#8 起点と夕日と御尋ねと
目を覚ますと、見覚えのない深い森の奥にいた。
暮れる夕日に照らされ、キラキラと木々が輝いている。
夢うつつの頭はその美しさに見とれていたが、なぜ自分がここにいるのかを思い出すと、弾けるように飛び起きた。
バンの隣には、フードを深く被り、疲れきった表情のハルトがいた。
その姿に少年は思わず息をのみ、声をかけるのを渋る。
そのまましばらくの沈黙が続き、先に口を開いたのは赤髪の少女だった。
「事の顛末を話すよ、そんなに長くはないけど…」
彼女はそう切り出した。
夕日が影を作りだし彼女の表情はよく見えないが、とても暗い空気だというのはひしひしと伝わってくる。
「ハンスさんが……………殺された。おまけにクアロフ族の集落から逃げ出してきたから、絶賛宿無し文無しのおたずね者だよ」
それを聞いた途端、バンは全身に鳥肌が立つのがわかった。
ハルトの冗談は健在と見せかけて、いつも通りの元気を感じさせない。
「何でっ―――――」
助けられなかった!と声を張り上げたかった。
バンのせいだと今すぐ自分を殴ってほしかった。
クアロフを殺してしまいたいと悔恨と憤怒が込み上げてきた。
バンはそれほどまでにこの二人に対して情が芽生えていた。
だが、少年の目には、血がにじむほど強く握られたハルトの拳が映ってしまった。
彼以上に、ハルトが感情を堪えていることに気づけていなかった。
バンよりも怒り、バンよりも悲しみ、バンよりも苦しんでいた。
「………バン君は、これからどうする?」
先程までよりも悲しみに満ちた声で問いかけられた。
しかし即座に返答することは出来ない。
「俺は……」
バンは口をつぐむ。
もしここがゲームであることを告げれば、合点のいくような話ができるかもしれない。
今のハルトならば、多少違和感は覚えても、疑いなく信じてくれるかもしれない。
だがそれはハルトの弱った心境に漬け込むようで、バンの良心はそれを許さなかった。
「……もしよければ、バン君についていかせてくれないかな」
バンが口をまごつかせてる間に、ハルトから声を切り出した。
「もう気に入った人が見えないところで傷つくのは嫌なんだ。…………もちろんバン君が来るなというなら、無理強いはしないけどさ」
ハルトは笑顔で答えるが、とても悲しみを隠しきれてはいない。
その顔を見て、バンの中で何かが固まっていく。
「俺は………、クアロフ族を許せない。
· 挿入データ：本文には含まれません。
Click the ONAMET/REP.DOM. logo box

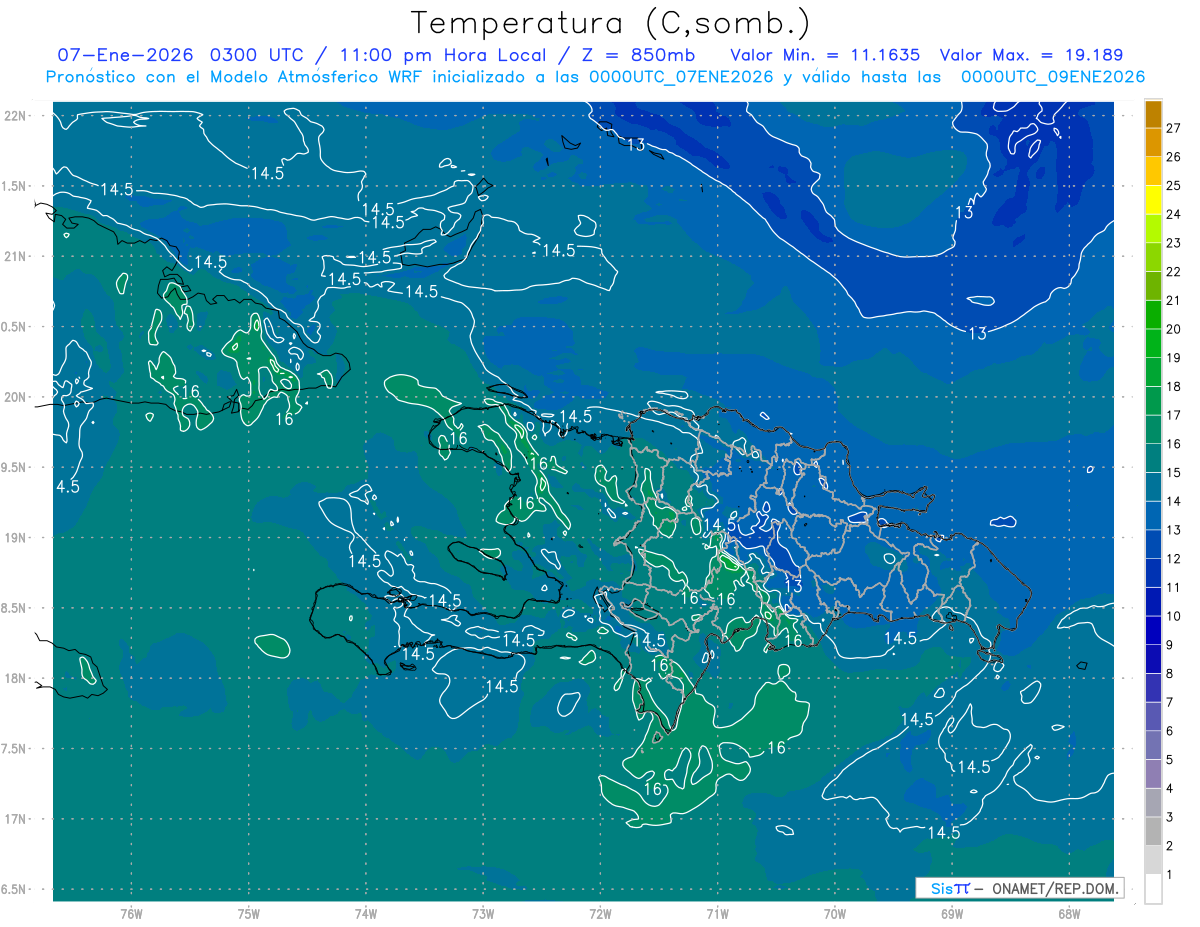1019,888
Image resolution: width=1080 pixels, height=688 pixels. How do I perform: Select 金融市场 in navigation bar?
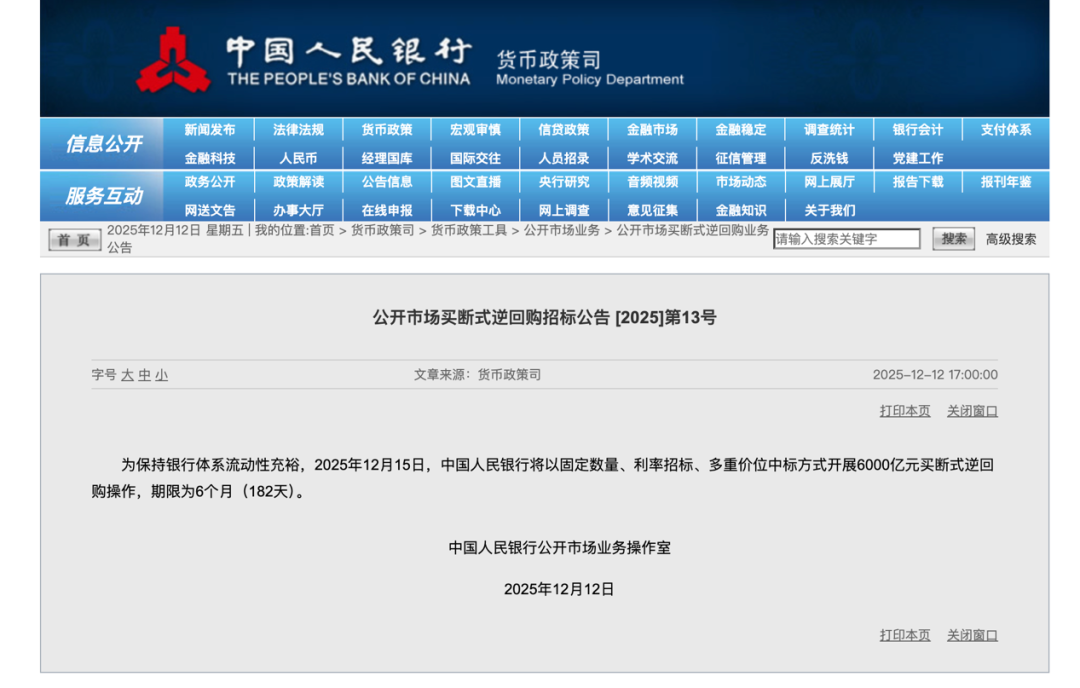coord(652,130)
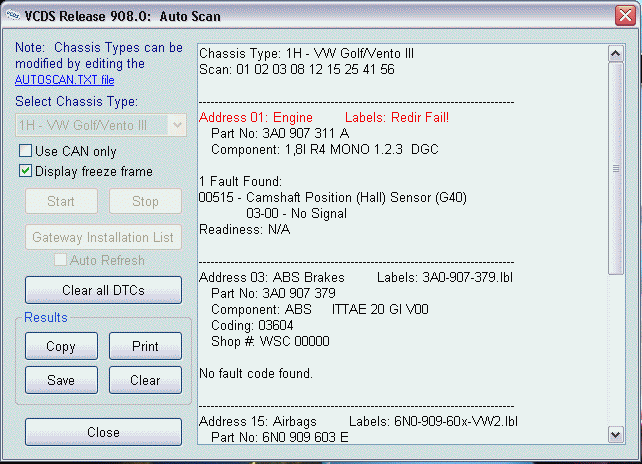This screenshot has height=464, width=642.
Task: Open the Gateway Installation List
Action: point(103,238)
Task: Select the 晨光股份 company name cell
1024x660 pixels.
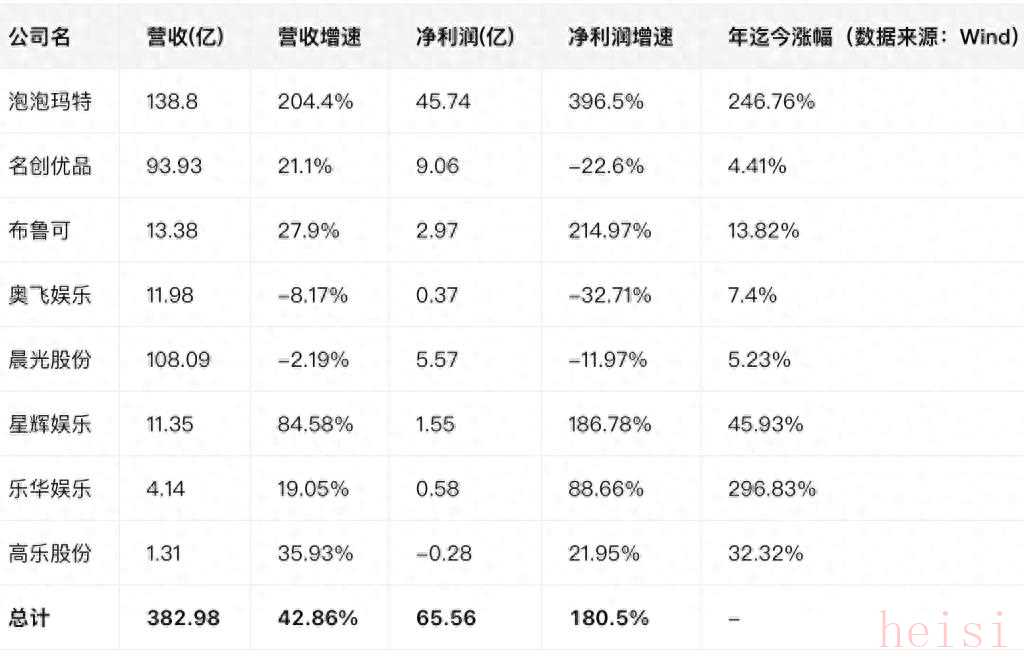Action: click(50, 360)
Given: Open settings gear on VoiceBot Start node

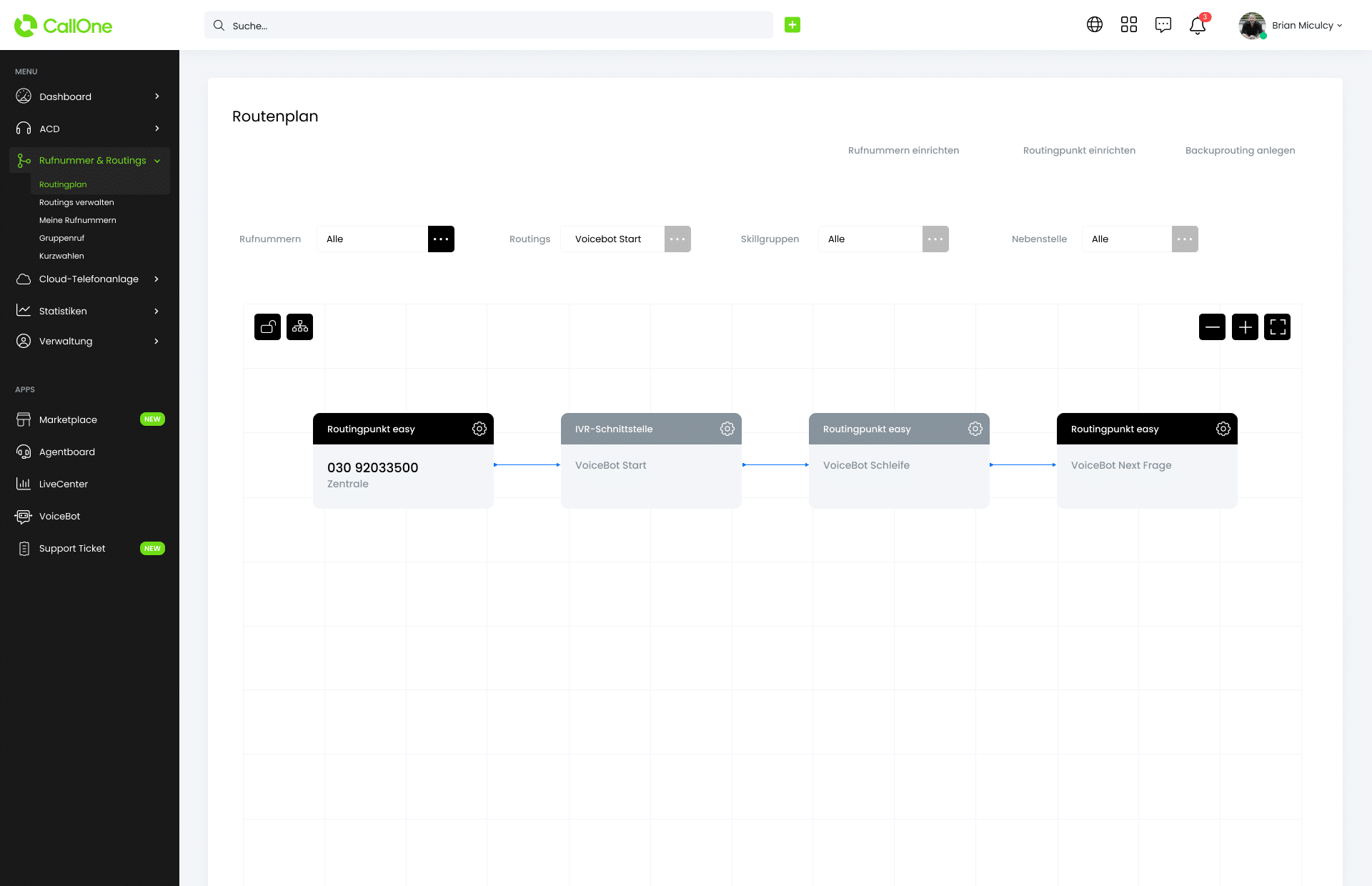Looking at the screenshot, I should pyautogui.click(x=727, y=428).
けど、今戻ったところでどうこうできる気がしない、むしろ俺が足を引っ張ってしまう」
そうだ、もとはと言えば自分が変な話を切り出したから、自分と出会わせてしまったのがいけなかったのだとバンの中に何か強い思いが渦巻いてくる。
「俺は広場を燃やした犯人を知ってる。まずはそいつを探すためにこれから旅に出るよ。そいつを踏み台にしてここに戻ってくる。だけど、俺がこの世界について知ってるのは、あの集落、といってもハンスさんの家ぐらいだ。だから………俺から頼む。一緒についてきてくれないか?」
バンは全力で頭をさげた。
ただ静かに、木々が風で揺らめく音だけが響く。
「……バン君は一人じゃちょっと残念な人だからね。そしたら、ついていかせてもらおうかな」
返ってきたのは、爽やかとは言えないが、なんとも綺麗な笑顔がだった。
やっといつものハルトに戻り、バンはほっと胸を撫で下ろした。
「……で、その犯人は誰なの?」
「…………わからん」
「え……………?」
ハルトの口はぽかんと開き続けていた。
自分から知ってると言い出して置いてのこの返事だ、無理もない。
「わからないんだ。どこにいるかも、名前がなんなのかも。わかるとしたら、電気みたいのをまとってて大きな鎌を持っていることぐらい……」
「これは……、ずいぶんと長旅になりそうだなあ」
ハルトはそう言いつつ上を見上げて乾いた笑い声をだした。
その日、二人はそれぞれ隠し事を残しつつも、笑顔で夜を明かした。